# Waterfowl load for Browning Maxus.



## stick_slinger (Jan 18, 2012)

Prolly not gonna get a chance to pattern my new Maxus with Steel shot before i go Duck Hunting.. So I was wondering if anybody had any input on shells that patterned well for them out of a Maxus with the factory IC choke or Mod Choke.. 

Was originally gonna shoot the Federal Black Clouds, but read plenty of threads over on the Duck Commander forums about guys smoking their barrels with the BC's out of a factory choke, they have chokes made specifically for them.. And i dont really wanna drop 70 bucks on a choke for 4-5 days of Duck Hunting that i will get to do.. i will save that for next year..

Anyways, if yawl have any input on shells that worked well for yawl let me know..

Thanks
CJ


----------



## Vmarsh (Jan 18, 2012)

i shoot whatever is cheapest. if you do your part and the birds do theirs, the brand doesnt matter. grab a box of what you can afford.


----------



## Bowhunter38 (Jan 18, 2012)

Hevi metal did good for me in Arkansas. It patterns well with the factory maxus IC choke.


----------



## stick_slinger (Jan 18, 2012)

^I was thinking about the Hevi Metals.. Will be shooting Black Clouds next year.. But cant see dropping 70 bucks on the Kicks Vortex for 4 or 5 days of hunting..

I reckon i'll give Hevi Metal a try.

CJ


----------



## basscatcher (Jan 18, 2012)

I shot heavy metal out of a MOD choke most of the season and had good success.  While I prefer to shoot heavy metal, like vmarsh said anything will get the job done if the ducks cooperate.


----------



## 12mcrebel (Jan 18, 2012)

i shoot a winchester with the factory invector plus chokes, same as browning im pretty sure, and have had good luck with xperts. modified. the high dollar shells may have a couple more clean kills but they are not worth double the price to me


----------



## rockwalker (Jan 18, 2012)

before you send or spend any money on a kicks or any other choke take a look at the Sumtoy line of chokes. Dont get me wrong I have kicks and primos and others I have bought and they have their place. I spent 20 minutes talking with Mr. William at Sumtoy and learned more in that time than I ever would have on my own. For instance black cloud shells have a wad with a larger diameter than most other shot shells out there.
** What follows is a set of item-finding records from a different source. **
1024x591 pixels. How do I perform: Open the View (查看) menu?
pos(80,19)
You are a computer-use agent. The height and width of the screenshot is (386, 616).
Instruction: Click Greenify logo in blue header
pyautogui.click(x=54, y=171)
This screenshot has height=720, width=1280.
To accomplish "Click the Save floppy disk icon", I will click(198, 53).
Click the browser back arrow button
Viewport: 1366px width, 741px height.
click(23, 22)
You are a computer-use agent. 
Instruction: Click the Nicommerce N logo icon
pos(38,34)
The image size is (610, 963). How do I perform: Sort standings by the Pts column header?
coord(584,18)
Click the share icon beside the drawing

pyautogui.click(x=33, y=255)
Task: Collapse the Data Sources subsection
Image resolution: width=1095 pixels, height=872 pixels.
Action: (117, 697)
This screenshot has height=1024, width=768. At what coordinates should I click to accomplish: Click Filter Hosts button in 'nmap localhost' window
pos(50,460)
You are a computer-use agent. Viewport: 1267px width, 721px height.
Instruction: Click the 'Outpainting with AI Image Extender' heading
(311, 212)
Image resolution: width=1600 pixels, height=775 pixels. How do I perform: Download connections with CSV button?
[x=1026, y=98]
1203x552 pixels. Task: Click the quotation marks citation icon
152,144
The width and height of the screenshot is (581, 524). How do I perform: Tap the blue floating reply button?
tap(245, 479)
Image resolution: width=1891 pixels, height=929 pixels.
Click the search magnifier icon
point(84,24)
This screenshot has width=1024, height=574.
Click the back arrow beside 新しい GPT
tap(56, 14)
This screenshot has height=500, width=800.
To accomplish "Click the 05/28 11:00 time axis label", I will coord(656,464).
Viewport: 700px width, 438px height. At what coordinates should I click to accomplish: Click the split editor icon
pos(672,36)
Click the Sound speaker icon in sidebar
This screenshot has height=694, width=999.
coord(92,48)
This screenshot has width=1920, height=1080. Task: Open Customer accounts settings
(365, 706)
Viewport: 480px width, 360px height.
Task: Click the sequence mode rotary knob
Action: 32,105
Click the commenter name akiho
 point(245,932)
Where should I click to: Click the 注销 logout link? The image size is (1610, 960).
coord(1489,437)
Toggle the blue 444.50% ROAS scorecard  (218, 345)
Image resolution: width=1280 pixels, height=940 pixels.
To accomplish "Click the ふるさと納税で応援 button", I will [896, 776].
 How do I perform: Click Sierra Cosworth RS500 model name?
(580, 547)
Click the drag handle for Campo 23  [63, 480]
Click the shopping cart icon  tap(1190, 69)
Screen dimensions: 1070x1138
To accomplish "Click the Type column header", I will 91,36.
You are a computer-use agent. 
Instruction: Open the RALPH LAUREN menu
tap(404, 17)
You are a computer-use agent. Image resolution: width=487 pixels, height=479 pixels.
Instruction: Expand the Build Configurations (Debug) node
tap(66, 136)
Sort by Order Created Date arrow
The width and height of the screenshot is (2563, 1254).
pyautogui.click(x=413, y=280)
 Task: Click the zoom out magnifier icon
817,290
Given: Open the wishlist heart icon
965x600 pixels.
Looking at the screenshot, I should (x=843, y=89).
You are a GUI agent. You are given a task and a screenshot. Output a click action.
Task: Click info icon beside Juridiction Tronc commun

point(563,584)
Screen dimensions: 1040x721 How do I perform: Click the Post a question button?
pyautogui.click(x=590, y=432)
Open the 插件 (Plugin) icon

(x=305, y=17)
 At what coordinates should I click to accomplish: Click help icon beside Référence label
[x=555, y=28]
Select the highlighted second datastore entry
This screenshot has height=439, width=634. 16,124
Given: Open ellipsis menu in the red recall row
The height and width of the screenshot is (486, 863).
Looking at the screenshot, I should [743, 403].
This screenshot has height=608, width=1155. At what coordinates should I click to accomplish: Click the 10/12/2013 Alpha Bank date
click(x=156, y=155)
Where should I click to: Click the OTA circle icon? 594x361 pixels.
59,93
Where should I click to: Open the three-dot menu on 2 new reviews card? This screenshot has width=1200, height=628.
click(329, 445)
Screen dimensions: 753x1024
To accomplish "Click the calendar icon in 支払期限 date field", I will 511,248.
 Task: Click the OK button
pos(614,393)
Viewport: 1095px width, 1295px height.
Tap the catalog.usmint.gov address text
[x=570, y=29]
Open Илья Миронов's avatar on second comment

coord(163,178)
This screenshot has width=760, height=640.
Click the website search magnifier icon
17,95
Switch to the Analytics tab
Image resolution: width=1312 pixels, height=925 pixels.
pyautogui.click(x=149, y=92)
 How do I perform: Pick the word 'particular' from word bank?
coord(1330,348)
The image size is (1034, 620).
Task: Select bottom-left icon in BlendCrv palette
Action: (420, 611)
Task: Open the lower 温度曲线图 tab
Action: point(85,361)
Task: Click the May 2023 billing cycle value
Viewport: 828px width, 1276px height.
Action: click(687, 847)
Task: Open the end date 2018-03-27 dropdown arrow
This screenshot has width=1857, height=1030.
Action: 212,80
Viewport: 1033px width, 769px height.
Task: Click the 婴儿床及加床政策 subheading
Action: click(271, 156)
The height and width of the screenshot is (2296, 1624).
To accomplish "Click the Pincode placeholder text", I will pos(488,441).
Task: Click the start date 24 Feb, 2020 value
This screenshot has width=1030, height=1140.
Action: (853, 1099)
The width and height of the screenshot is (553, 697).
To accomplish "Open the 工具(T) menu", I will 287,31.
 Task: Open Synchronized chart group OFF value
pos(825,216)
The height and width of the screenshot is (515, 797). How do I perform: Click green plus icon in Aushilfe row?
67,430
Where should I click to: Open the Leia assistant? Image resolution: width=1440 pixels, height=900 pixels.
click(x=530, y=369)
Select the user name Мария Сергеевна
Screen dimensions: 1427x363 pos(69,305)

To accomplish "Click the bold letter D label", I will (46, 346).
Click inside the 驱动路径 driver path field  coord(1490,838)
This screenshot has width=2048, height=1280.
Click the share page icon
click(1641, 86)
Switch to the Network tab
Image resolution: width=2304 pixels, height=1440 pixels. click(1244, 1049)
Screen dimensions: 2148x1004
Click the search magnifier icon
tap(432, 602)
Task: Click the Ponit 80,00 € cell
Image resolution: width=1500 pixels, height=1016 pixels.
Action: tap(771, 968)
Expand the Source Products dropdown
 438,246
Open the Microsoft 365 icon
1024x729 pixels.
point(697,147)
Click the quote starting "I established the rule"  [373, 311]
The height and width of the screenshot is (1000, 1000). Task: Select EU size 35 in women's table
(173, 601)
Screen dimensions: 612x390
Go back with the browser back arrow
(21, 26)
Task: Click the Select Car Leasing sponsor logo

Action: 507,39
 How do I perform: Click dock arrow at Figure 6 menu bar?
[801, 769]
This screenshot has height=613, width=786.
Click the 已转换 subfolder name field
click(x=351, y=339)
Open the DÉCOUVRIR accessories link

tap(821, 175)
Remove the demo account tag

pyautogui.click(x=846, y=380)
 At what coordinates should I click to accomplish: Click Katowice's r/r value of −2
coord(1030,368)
Now granted that is needed for it work properly but I was told that due to the bore of my gun not being as large a bore as the big bore 12 gauges then it may create problems and that is why they are known in certain cirlces for burning up barrells. 

Just some food for thought as you see the info I got in a 20 minute conversation. Look em up and see what you think. I was sold simply on the info he was willing to share.


----------



## Larry Young Jr (Jan 18, 2012)

With your Ic and Mod chokes should work good. Try shooting Blindside #2 1 3/8 3". They pattern awesome out of every gun I have pattern with them. They are deadly on ducks and geese. Out in Arkansas you might want to use your IC choke if you hunt flooded timber and your Mod in rice fields.  You need to pattern your gun using both. Good Luck


----------



## stick_slinger (Jan 19, 2012)

The BlindSides is what i was actually lookiing at first and then seen the Hevi Metals.. Dont know which ones im gonna shoot yet but it will prolly be one of those 2...

@ Rockwaller, yes i have looked at some of there chokes. Have not talked to anybody that works there.. But i am aware of the company.

Thanks
CJ


----------